Studer ileal neo-bladder is a safe and effective option for urinary diversion in select patients with good oncological and functional outcomes comparable to contemporary literature, even in a low volume center.

摘要

目的

确定根治性膀胱切除术后采用回肠(Studer)新膀胱原位可控性尿流改道的中长期结果。

研究设计

病例系列。

研究地点及时间

1998年1月至2010年9月,卡拉奇阿迦汗大学医院外科。

方法

38例浸润性膀胱肿瘤患者接受了根治性膀胱切除术并采用回肠新膀胱(Studer型)重建。对所有患者评估围手术期和晚期并发症、新膀胱的功能结果、尿失禁情况、代谢及上尿路状况以及总生存率。

结果

最终分析纳入29例患者(23例男性和6例女性),平均年龄59±12岁。

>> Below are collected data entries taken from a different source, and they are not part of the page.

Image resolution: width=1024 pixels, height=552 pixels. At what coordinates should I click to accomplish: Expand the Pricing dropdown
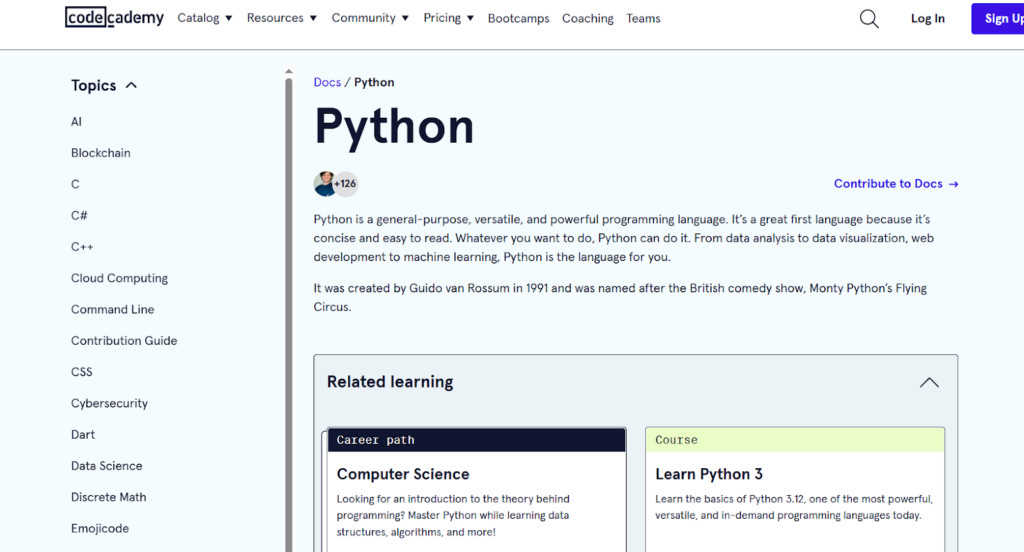tap(448, 18)
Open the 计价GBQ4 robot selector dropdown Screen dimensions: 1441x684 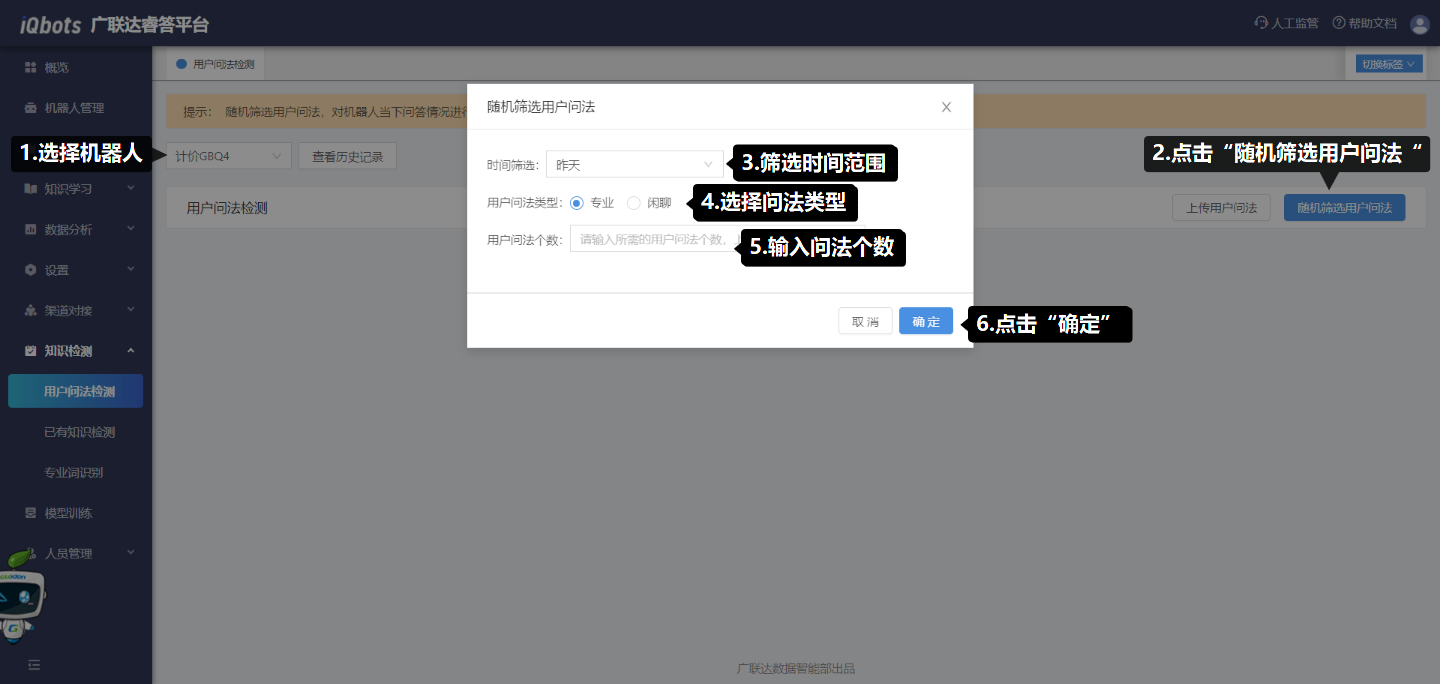coord(228,156)

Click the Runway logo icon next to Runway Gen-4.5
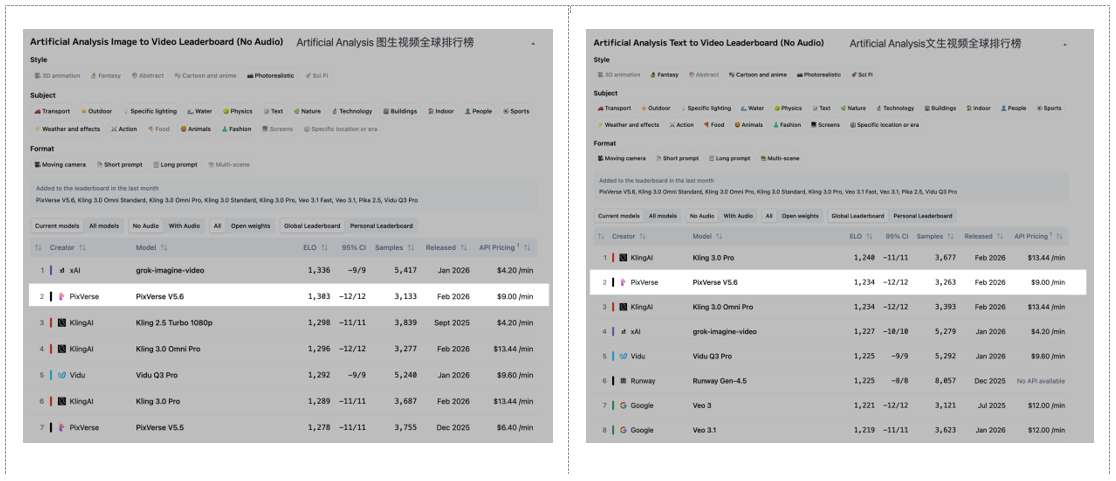[623, 381]
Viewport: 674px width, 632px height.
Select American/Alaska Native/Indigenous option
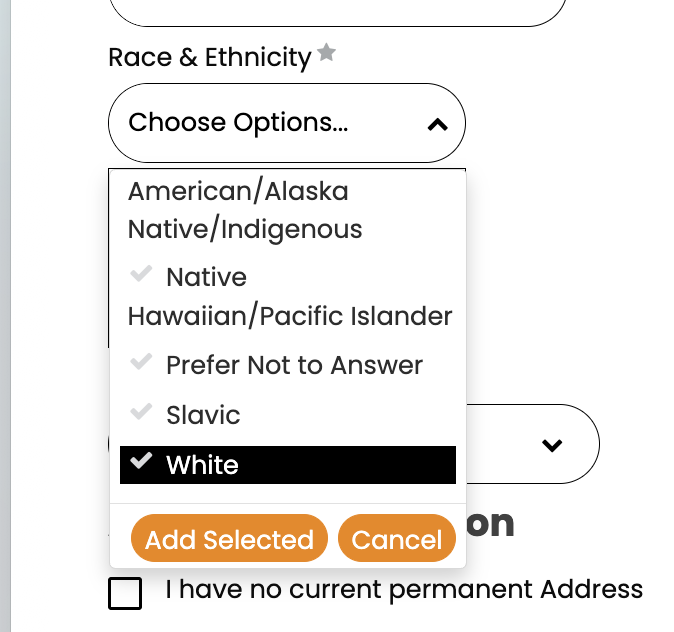pyautogui.click(x=245, y=210)
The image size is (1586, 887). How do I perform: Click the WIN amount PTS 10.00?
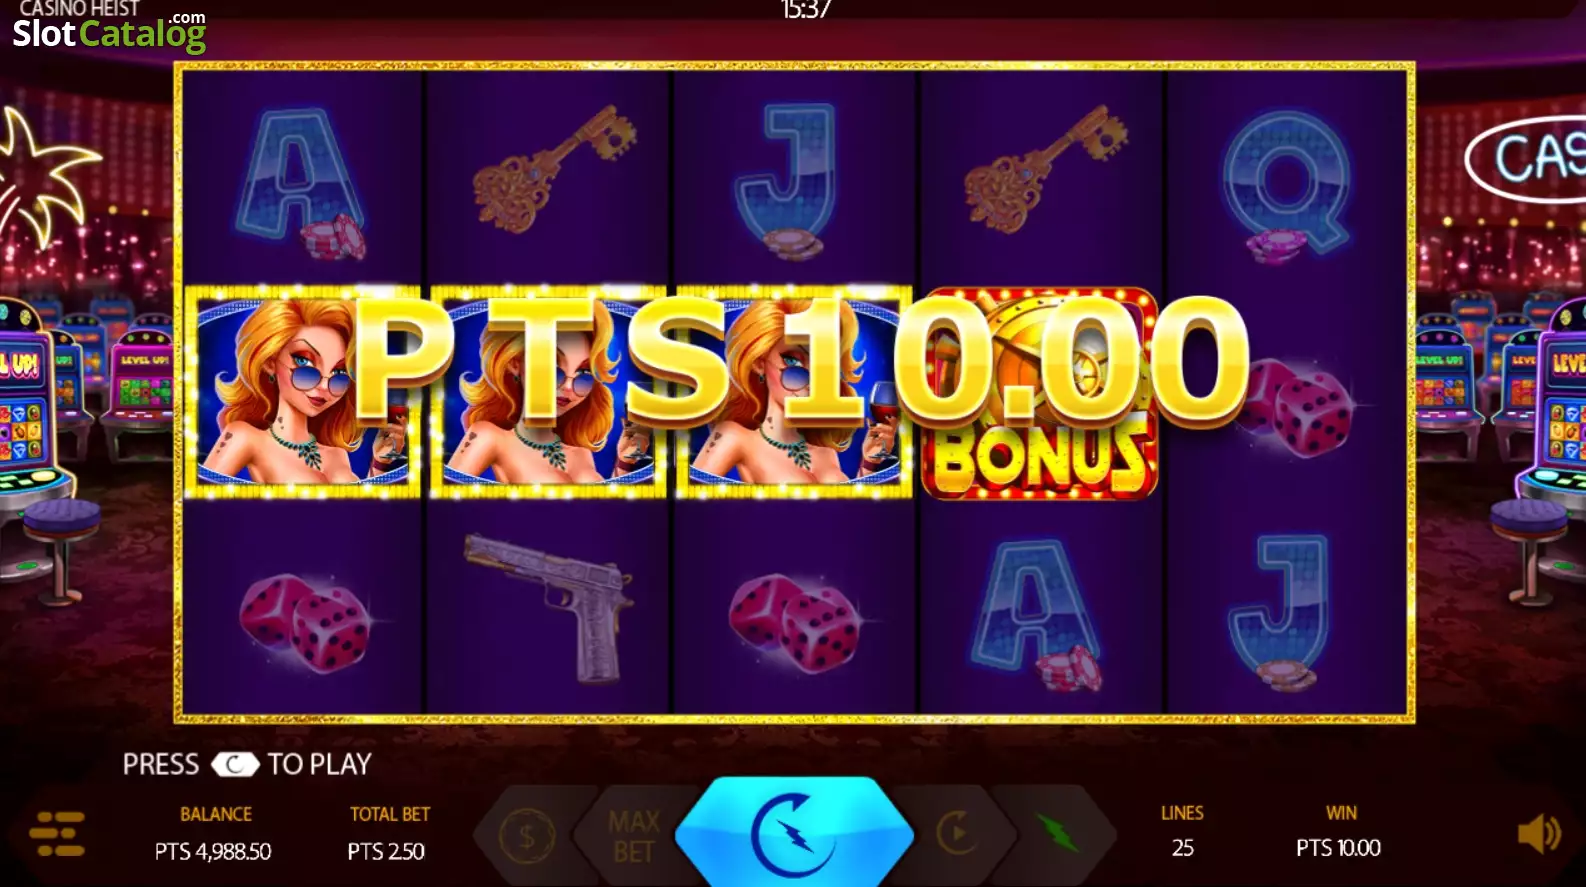pyautogui.click(x=1338, y=848)
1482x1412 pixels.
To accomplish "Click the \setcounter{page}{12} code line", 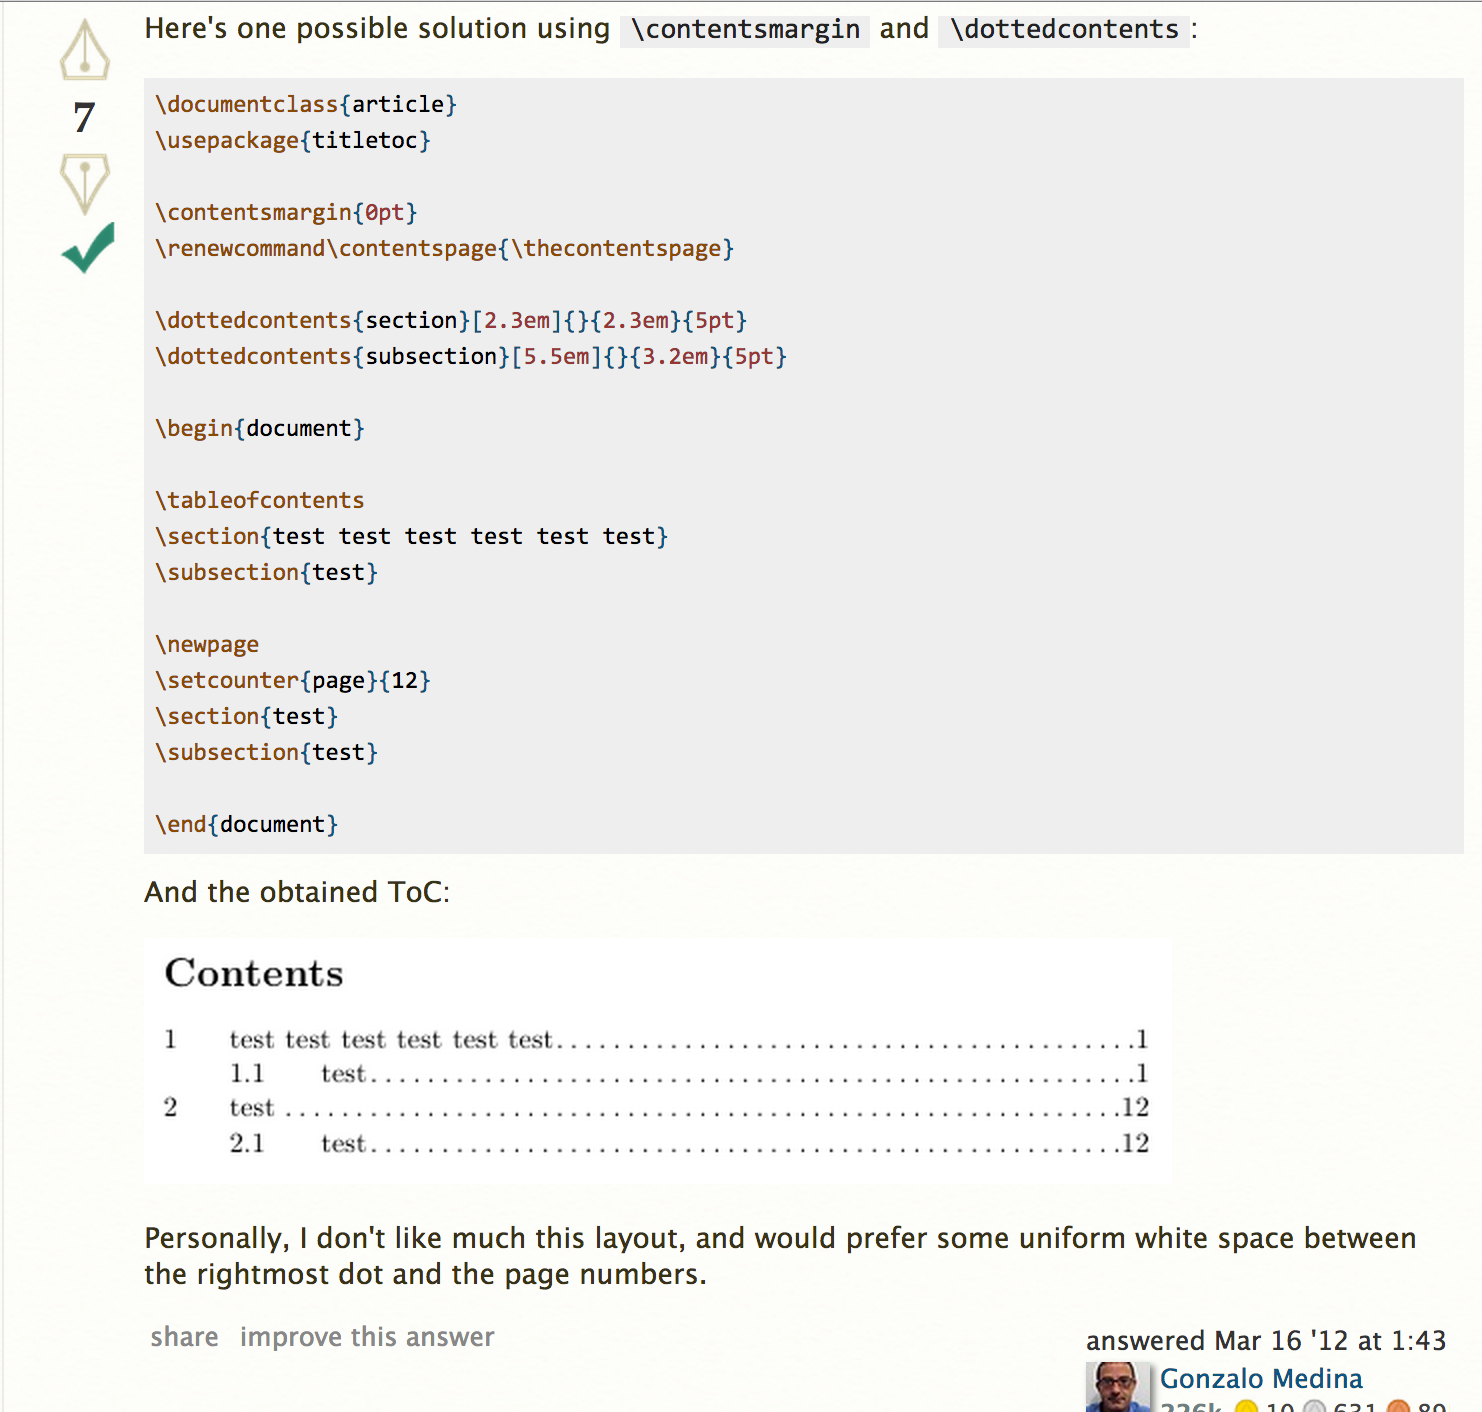I will click(x=293, y=680).
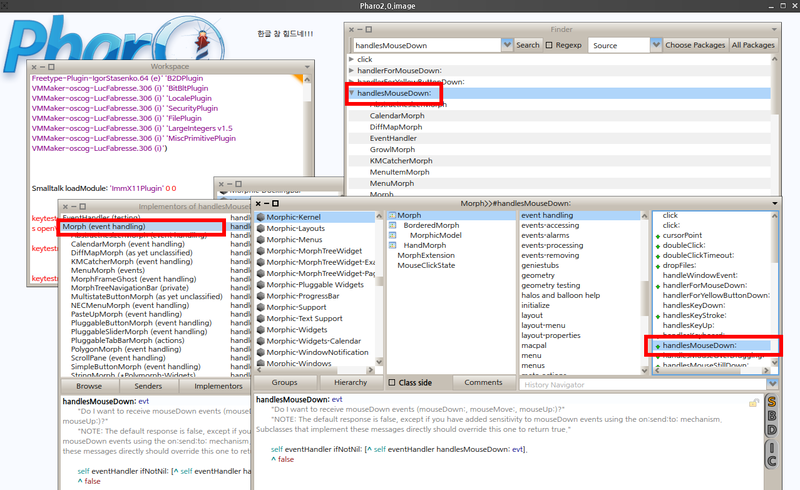Click the override arrow beside cursorPoint
Screen dimensions: 800x490
click(657, 235)
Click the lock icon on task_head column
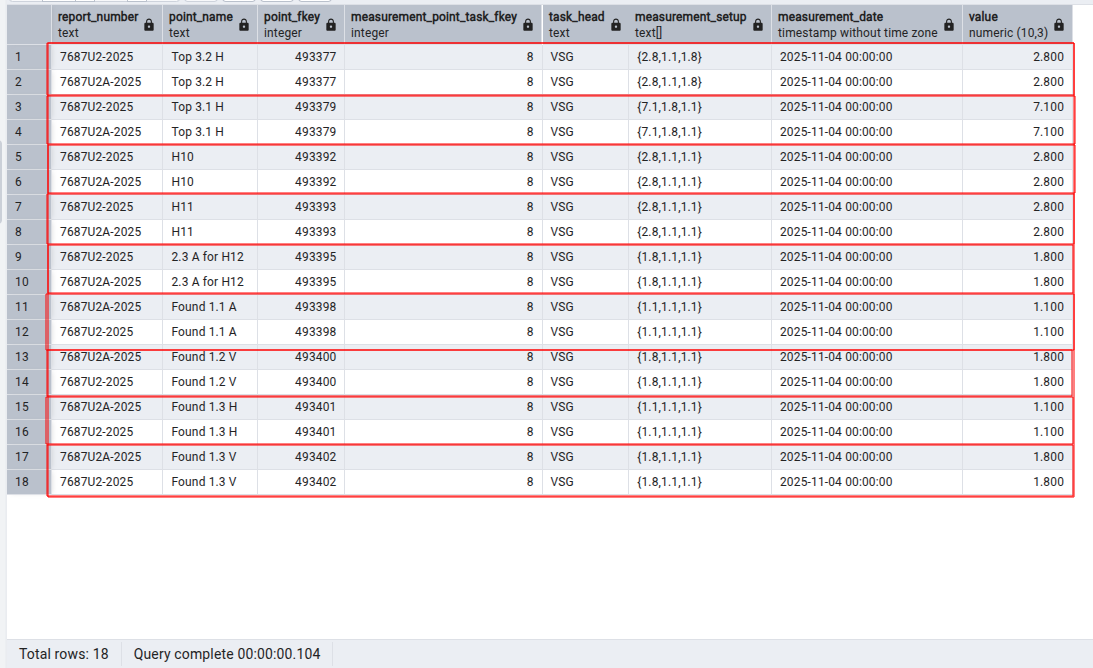This screenshot has height=668, width=1093. tap(616, 25)
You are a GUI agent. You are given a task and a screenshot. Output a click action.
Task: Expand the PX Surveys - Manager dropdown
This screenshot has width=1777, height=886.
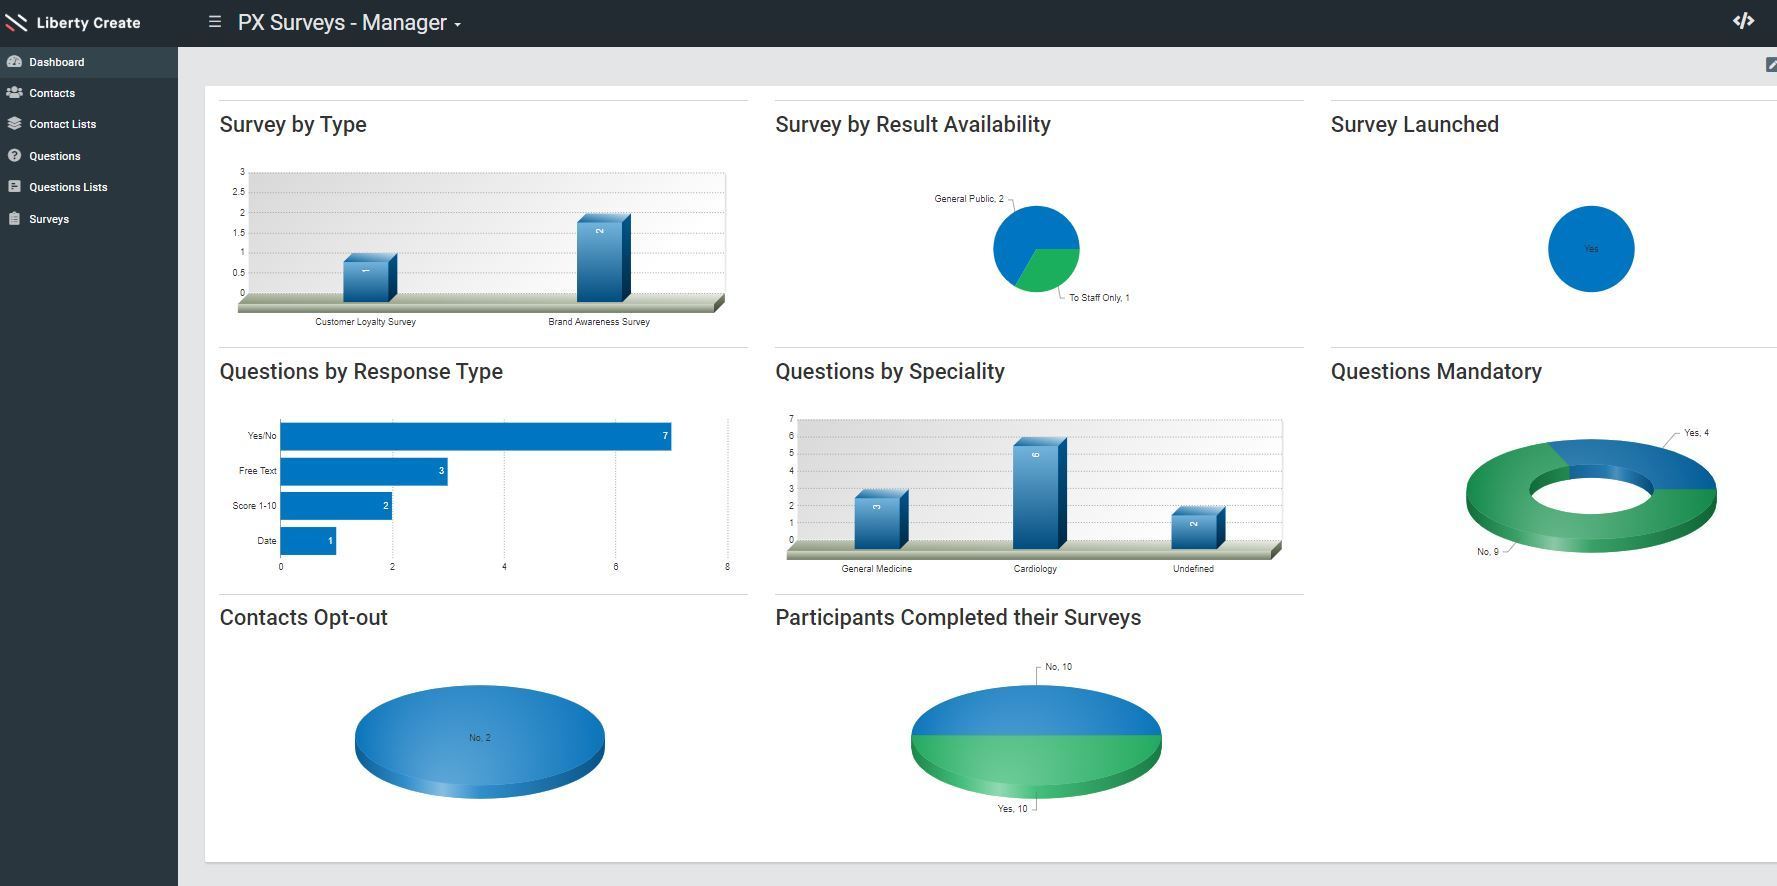[349, 23]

手术(根治性膀胱切除术和尿流改道)平均时长为520±70分钟。围手术期并发症发生率为24%(n = 7),4例患者发生手术部位感染,1例发生脓毒症,2例出现输尿管回肠漏。在6个月随访时,22例患者完全控尿,7例患者有轻度压力性/夜间尿失禁。1年随访时控尿率为93%(n = 27)。6个月时新膀胱平均容量为384±66毫升。晚期并发症发生率为17%(n = 5)。3例患者出现吻合口狭窄,需要经尿道切开新膀胱颈,1例在新膀胱内形成结石,1例发生切口疝。所有患者随访时肾功能均得以保留。中位随访66.4±36个月时生存率为80%(n = 23)。2例患者出现局部复发,4例发生远处转移。

结论

对于部分患者,Studer回肠新膀胱是一种安全有效的尿流改道选择,其肿瘤学和功能结果良好,与当代文献相当,即使在小容量中心亦是如此。